Data listing:
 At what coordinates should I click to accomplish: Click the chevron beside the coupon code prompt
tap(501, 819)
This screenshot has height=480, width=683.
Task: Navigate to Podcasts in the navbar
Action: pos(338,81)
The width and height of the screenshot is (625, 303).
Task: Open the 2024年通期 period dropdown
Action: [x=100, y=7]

Task: Please set down the listing above word for word, keeping every line in the same order.

Correct output:
 At what coordinates should I click to accomplish: Click the chevron beside the coupon code prompt
tap(501, 819)
This screenshot has height=480, width=683.
Task: Navigate to Podcasts in the navbar
Action: pos(338,81)
The width and height of the screenshot is (625, 303).
Task: Open the 2024年通期 period dropdown
Action: [x=100, y=7]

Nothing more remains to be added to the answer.